EFFECTIVE analysis of consumption data has to be the foundation of any energy management programme. Merely reporting how much you have used is not sufficient: at the very least, you should be routinely comparing actual consumptions with reasoned estimates of what you should have used given the weather, levels of activity, or other variable influences prevailing at the time. Knowing how to do this gives you several advantages…
- You can detect, investigate and promptly rectify excess consumption caused by malfunctions or inappropriate maintenance or operation (like it or not, even in the best-run organizations, hidden but avoidable energy waste strikes at random and eats up energy budgets needlessly).
- You are better able to quantify opportunities for energy-saving projects. Effective analysis reveals buildings and equipment with anomalous consumption patterns and trends.
- Only you are in a position to verify objectively the savings that your efforts generate, and just as importantly, to identify projects that did not perform as expected. Users who do not understand how to allow for something as obvious as changes in the weather are left uncertain as to the truth, which means that effective projects are not recognized as such (and replicated) while, at worst, bogus products earn endorsements they do not deserve.
This course explains how to compute expected consumption using information about the weather, production levels, attendance figures, mileages, hours of darkness and any other ‘driving factors’ relevant in particular circumstances.

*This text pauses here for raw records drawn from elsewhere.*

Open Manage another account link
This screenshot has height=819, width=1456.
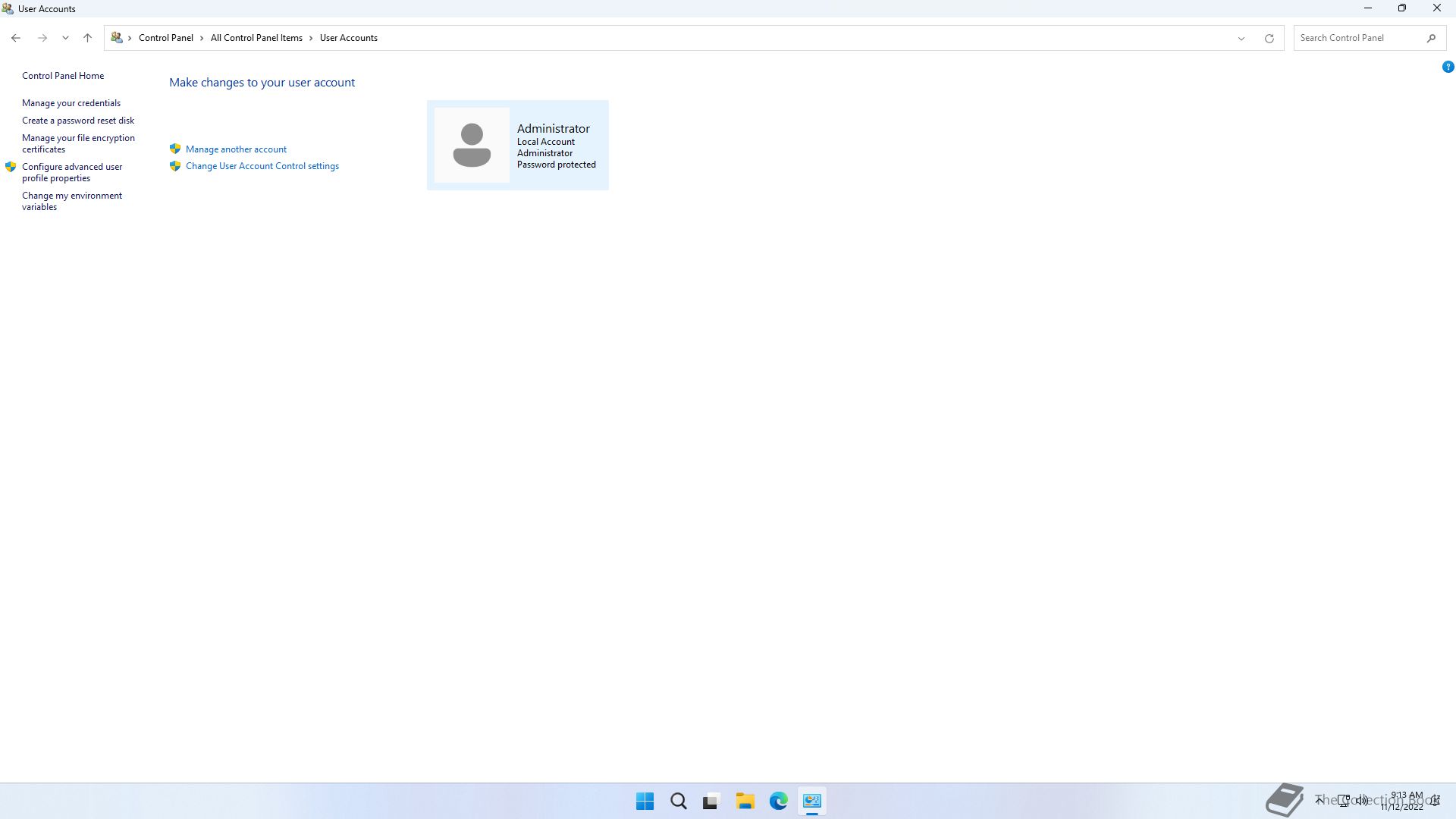click(x=236, y=149)
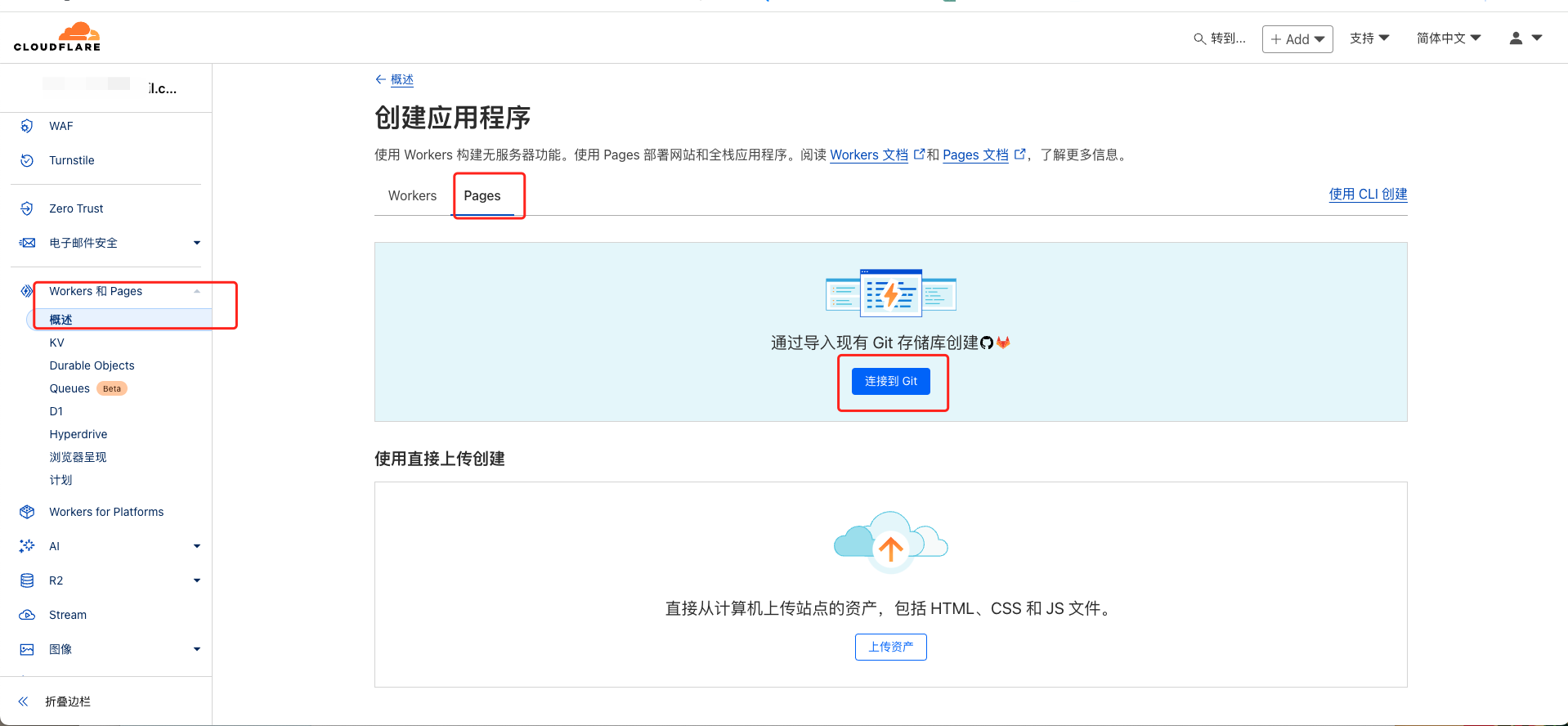Click the search magnifier 转到 icon
The image size is (1568, 726).
pyautogui.click(x=1199, y=38)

It introduces and explains two simple but critically effective reporting and analysis tools. Cusum analysis reveals past changes in behaviour and thus identifies best achievable performance and enables diagnosis of anomalous consumption; while the overspend league table is a routine management report which, in a few lines of text, tells you at a glance where all your most significant deviations have occurred in the past day, week, or month. The course also covers two advanced benchmarking methods.
An unrivalled learning experience
With a maximum class size of fifteen enabling an interactive exercise-based approach to teaching, this workshop has always enjoyed outstanding feedback. Whether you are drowning in data or feel you don’t have enough, whether you are responsible for buildings or industrial processes, whether you are an end user, a consultant or an energy software developer, and almost regardless of your professional background, you can expect to get tremendous value from the day—augmented by free software tools with which to put the principles into practice, and backed up with a money-back satisfaction guarantee.
Content of the day
• Avoidable energy waste
• Calculating "expected" consumption
• Accounting for the weather
• Detecting and prioritising exceptions
• Cusum analysis
• Manual and automatic meter readings
• Advanced energy benchmarking
• Verifying savings
As well as hard-copy handouts and an attendance certificate for 7.5 hours CPD contact time, you will be sent assorted free software after the course with which to try out the methods for yourself.
Vilnis Vesma MA(Oxon) CEng MEI is a former local government energy manager. He is the author of Managing energy with a desk-top computer (Energy Publications, 1988), Energy management principles and practice (BSI, 2009) and two government advisory booklets on energy monitoring and targeting. He has lectured internationally on monitoring and targeting, produced small-scale M&T software tools and advised a number of industrial companies and commercial and public-sector organizations on the application of the technique.